Skip to content

mbrc12/etanol

Repository files navigation

Etanol - a purity and nullability analysis tool for Java

CircleCI

The rationale behind Etanol is explained in this blog post. Please refer to it for a less technical discussion.

The first part of this document describes the command line tool. The second part describes the API.

Installation

You can install etanol as follows:

$ git clone --recursive https://github.com/mbrc12/etanol
$ cd etanol
$ stack install 
<Builds and installs etanolx>   
$ etanolx 

etanolx is the name of the executable. You can try running etanolx --help for further help.

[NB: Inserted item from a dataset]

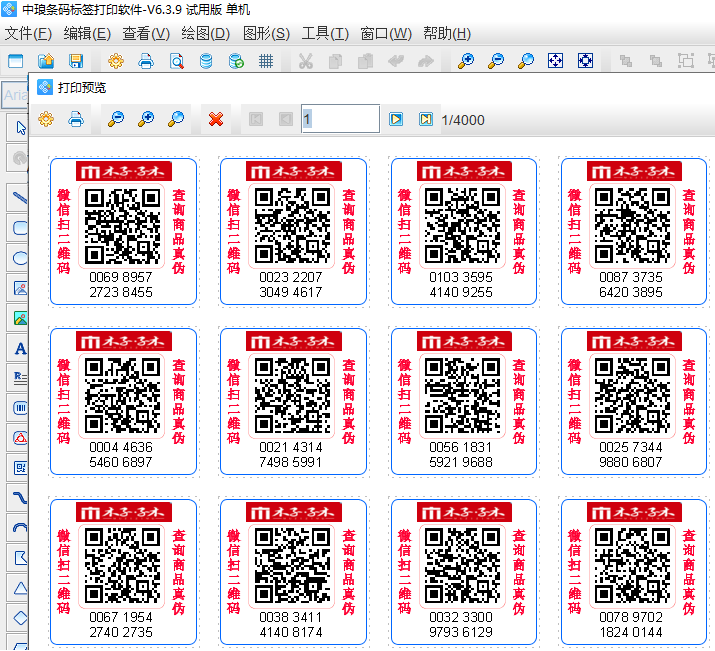
Task: Open the 文件(F) menu
Action: pos(28,33)
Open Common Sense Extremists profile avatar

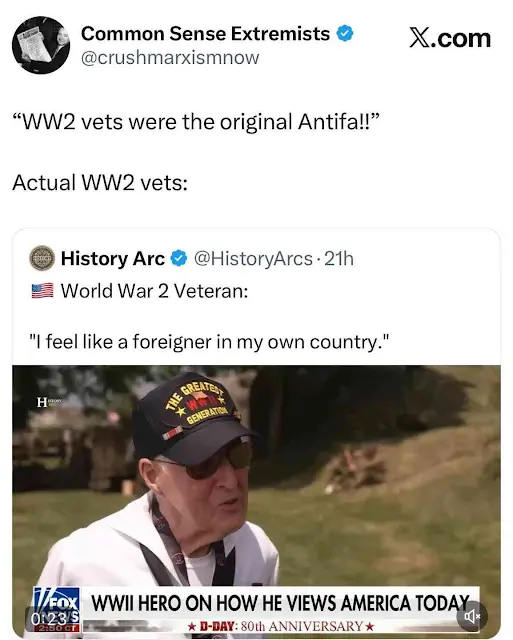[x=41, y=45]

To test whether is etanol is working as expected, run

$ sh test.sh

and check if there are any errors.

Example

Suppose you have a project in a directory foo/, and it depends on some library bar.jar. You wish to analyse foo/ for purity and nullability using etanol. One way is as follows:

$ etanolx -a bar.jar -s "rt.db" -o bar.db
    # This assumes that the standard rt.jar for the JRE you're using has been
    # analysed previously and stored in rt.db
$ etanolx -a foo/ -s "rt.db bar.db" -o foo.db
    # Note that the two dependency analyses (rt.db, bar.db) are separated by
    # space inside the quotes

The analysis outputs a foo.db file which contains the analysis results for your project. You are also given a summary like this (on the standard output):

Analysis results:

Fields:
  Normal: 444
  Basic: 162
  FinalStatic: 1174
Methods:
  Pure: 360
  Impure: 2034
  Local: 15
  StrongImpure: 2
  UnanalyzableMethod: 1975
Field Nullability:
  NullableField: 444
  NonNullableField: 1336
Method Nullability:
  NullableMethod: 541
  NonNullableMethod: 2042
  UnanalyzableNullMethod: 1803

To know more about what each annotation means, please refer to the Wiki. More information about each specific annotation will be added soon.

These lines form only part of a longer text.